We’re Home…

July 31st, 2006

…and I don’t know that I’m entirely happy? Now, this could be a result of the HARD work we endured during this move (Michael’s my hero, I can’t say that enough, even though he’s assholish at times) or it could be the result of having a billion and three boxes piled up around me or it could be that my kids haven’t slept in their beds yet or the fact that Michael just left for a 19 day rotation today. I don’t know? It could just be these pleasant pregnancy hormones. But, I look around here and think “I moved back to this shithole?” Just to clarify… it’s not the people that I love that make it a shithole. If it were not for them I would be really depressed at the whole thing. But, it’s the differences between Cumming and Buffalo. Maybe it just takes time to readapt? One thing’s for damn sure: I will NOT be going to the God-forsaken place they call Walmart here. Target’s gonna have to do.

So Hard To Say Goodbye

July 19th, 2006

Tonight I will be saying goodbye to one of my best friends in Georgia. It’s gonna be so fucking hard and I cry just at the thought of it.

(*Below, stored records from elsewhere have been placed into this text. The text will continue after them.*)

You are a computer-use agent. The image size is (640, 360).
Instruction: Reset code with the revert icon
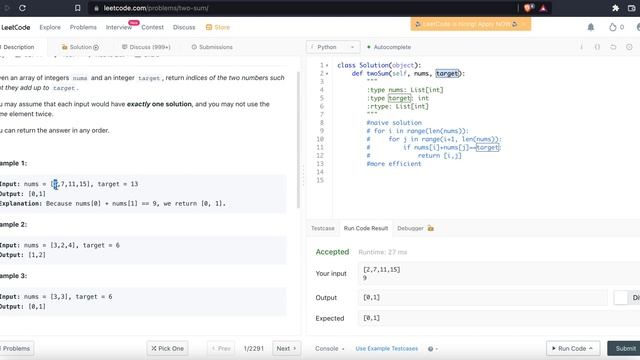[613, 47]
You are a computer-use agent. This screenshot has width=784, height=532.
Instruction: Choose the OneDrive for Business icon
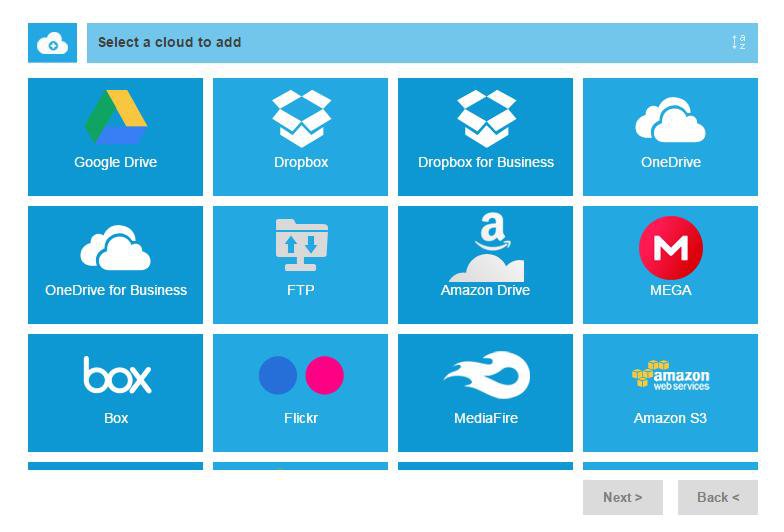pos(115,247)
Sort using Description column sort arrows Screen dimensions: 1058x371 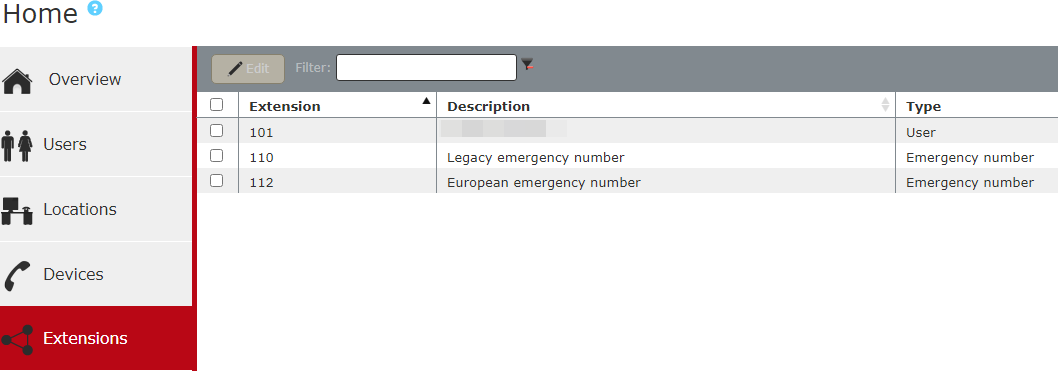point(885,105)
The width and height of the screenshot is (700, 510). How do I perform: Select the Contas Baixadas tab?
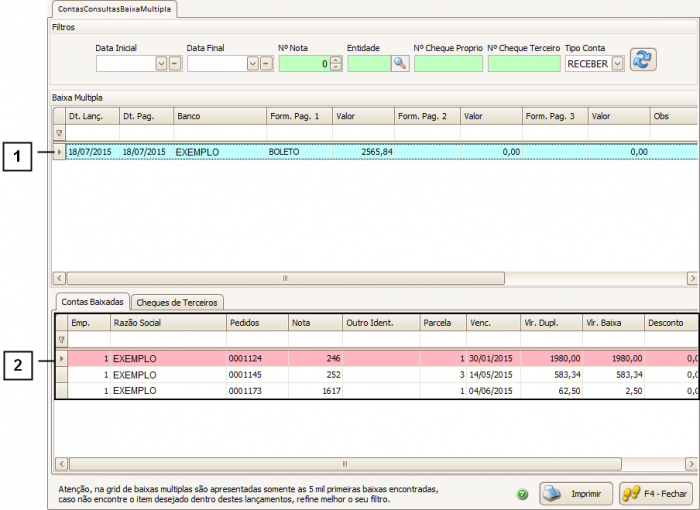tap(92, 301)
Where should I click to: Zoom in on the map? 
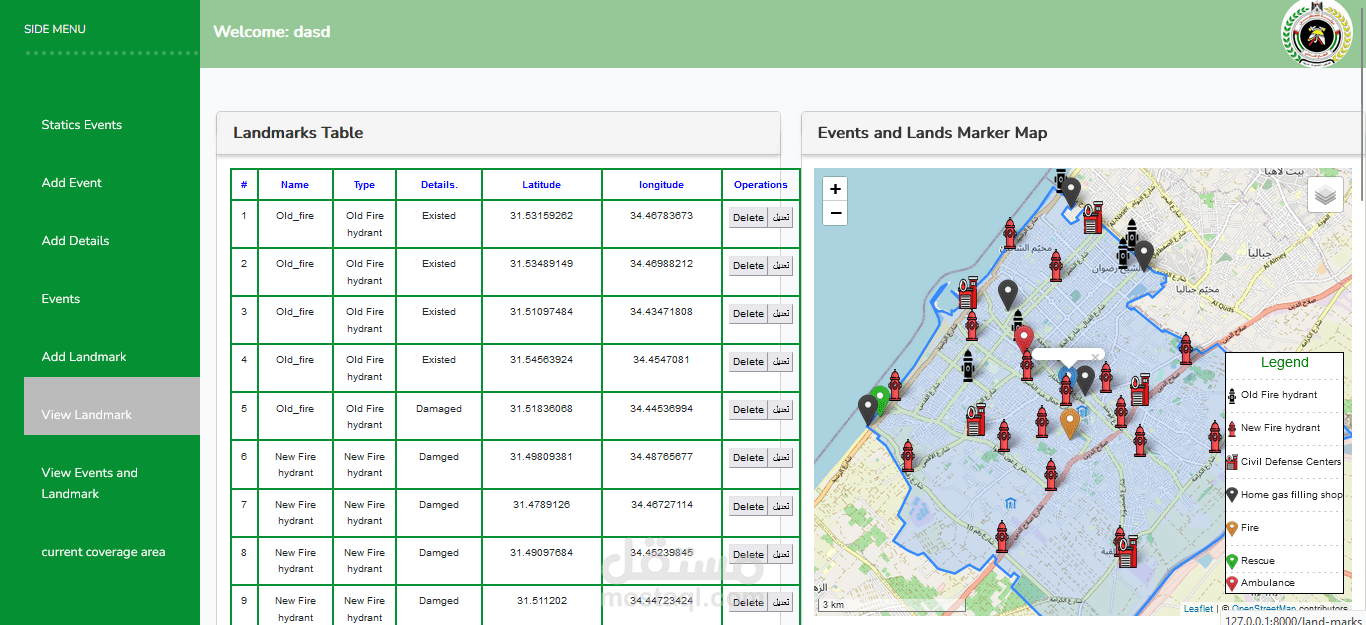click(x=836, y=188)
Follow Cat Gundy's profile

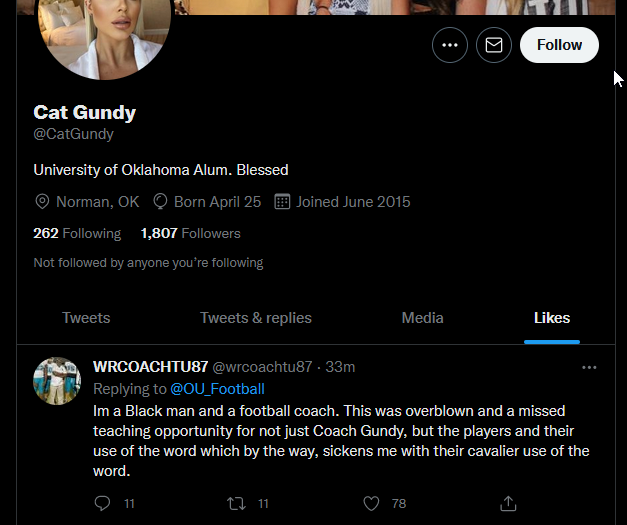tap(559, 45)
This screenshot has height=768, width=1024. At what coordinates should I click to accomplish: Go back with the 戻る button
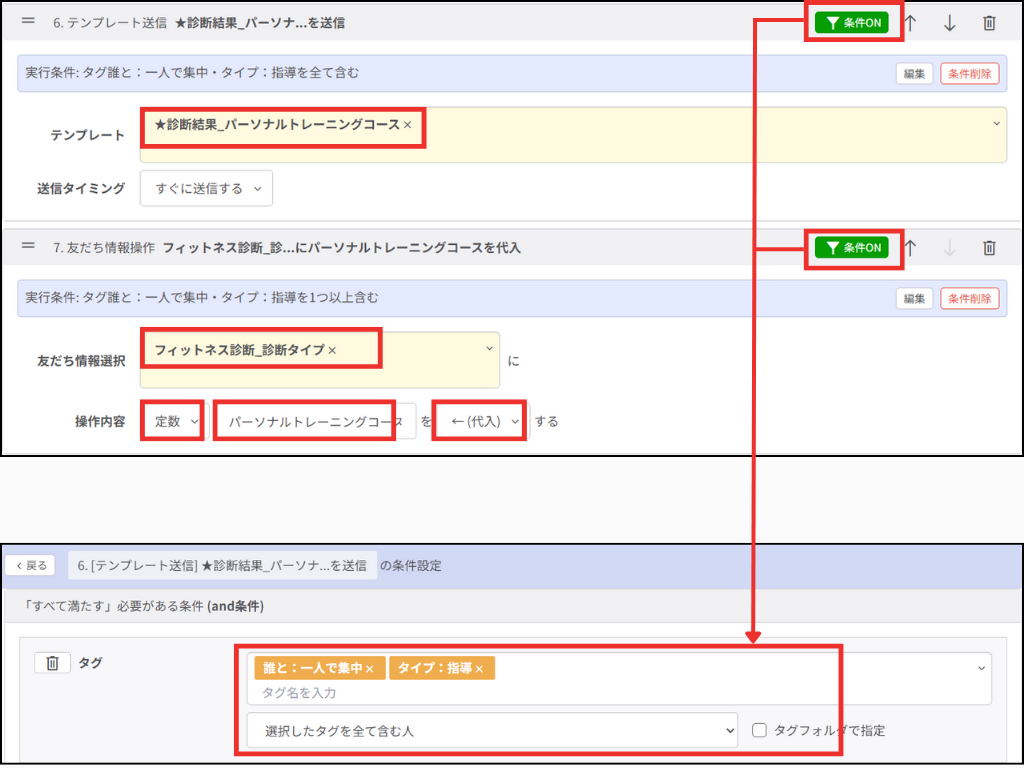click(x=30, y=565)
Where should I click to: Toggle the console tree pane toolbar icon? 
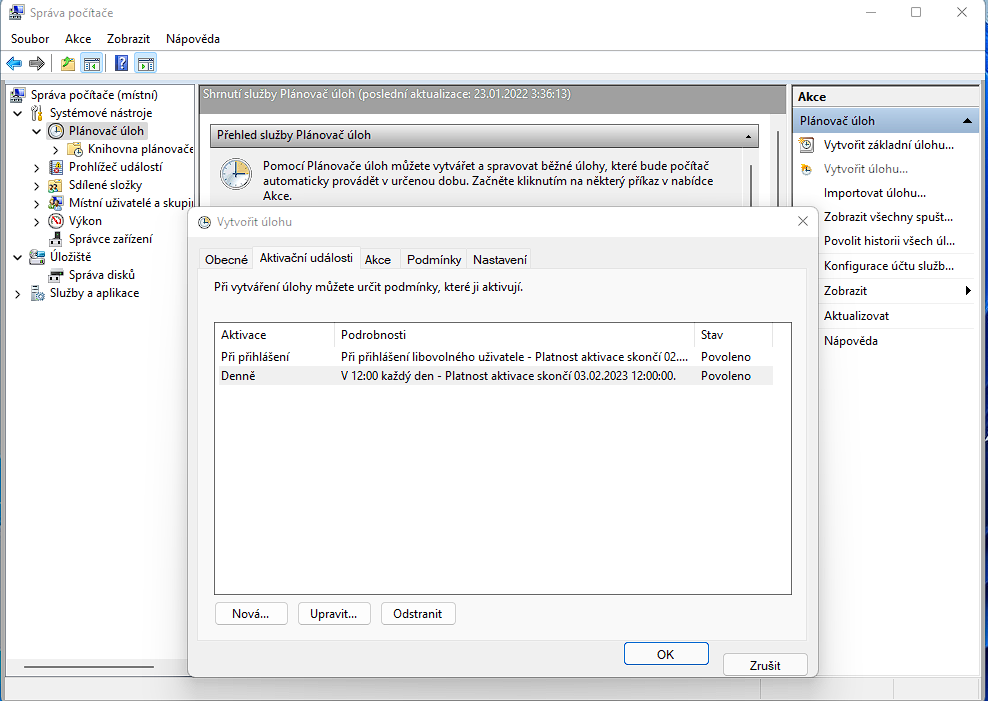tap(92, 64)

We’ve spent loads of time together and it’s just one of those friendships that seems to have existed forever. So, in reality, it’s not Goodbye. Is it? However, I will miss her smile, her companionship, her cooking…all the way down to her red Xterra. Ugh. So, it’s not Goodbye but we are moving 900 miles away and while we’ll talk and definitely keep in touch we won’t be able to go to the park on the fly with the kids, drink iced Americanos, drive down to Alpharetta and eat at Chipotle’s, etc..etc..etc..

I’m so glad I know her. I know we’ll be friends forever. But, that doesn’t make leaving her here any easier.

Jersey, if you are reading this please know that I love you to the moon and back -a million times over! I’ll never drink a Starbucks without thinking about you! You’ll be one of my best friends forever! And, I love you dearly!

A Lump in the Throat and a Tear in my Eye

July 16th, 2006

So, yesterday was the Karate test. We said goodbye and thank you to Sensei Dan and while I had a lump in my throat and a tear in my eye, I did not ugly cry. Thank Goodness. They would have just called me the crazy pregnant mama that ugly cries. *giggle*

The Test

Mikey did so well; I was so proud. At the last test he was promoted but on probation. It was a direct result of him not giving it his all. But, after the EKC (Extreme Karate Camp) something changed withing him. He started to give effort. It was apparent at the test yesterday. He not only got off his probation, he was promoted to a green belt.

We took some pictures with Sensei. He said to Mikey, “Make sure you take this picture to show your new Sensei what a handsome Sensei you had in Georgia.” It made us laugh. It’s those comments that I’ll miss hearing. Hopefully our next one is as pesonable and likeable as this one. However, I have a feeling that the next Sensei will have some hard shoes to fill. I’ll feel like the mom that loved her son’s girlfriend so MUCH and they broke up and no one would ever compare to the old girlfriend.

I’m So Gonna Ugly Cry, I Just Know It!

July 13th, 2006

On Saturday the dojo is holding a rank test. The test is intended for the higher ranks but Sensei Dan wants Mikey to test so that he can remove him from his probationary belt to full fledged orange belt. Just talking to him about it made my throat close up with an emotional lump. I tried to say “ok see you then” but I honestly don’t know what came out. Hopefully it was unnoticeable as there was much going on around us.

We’ve been part of this dojo for 2 years now. It’s been one of the most rewarding experiences for all of us. And my one sadness over leaving Georgia is greatly tied to the Coal Mountain Karate School and Sensei Dan. I learned a lot about myself in the short time that I practiced there. I learned that I can push through pain, that I’m strong, that sweat is great and that balance can be achieved through hard work, persistance, devotion and effort. These are lessons that I walk away with and carry with me; I can only hope Mikey does the same and I think he will.

On Saturday we’ll say our goodbye to Sensei Dan. He leaves for vacation the next day so if we don’t say “goodbye and thank you” to him on Saturday afternoon then we won’t get the chance to. I just know that I’m going to cry and quite possibly do what Oprah calls “the ugly cry”. It’s ok, though. It shows that my emotions run deep and it shows that I feel gratitude and sadness, at the same time. WOn’t be easy but I’ll get through with it.

And… someday I’m going to return to that dojo wearing a black belt. It might be in a different style of Japanese Karate but I will still be accepted. This is my goal. With effort, I go forward. Even if I “ugly cry” along the way.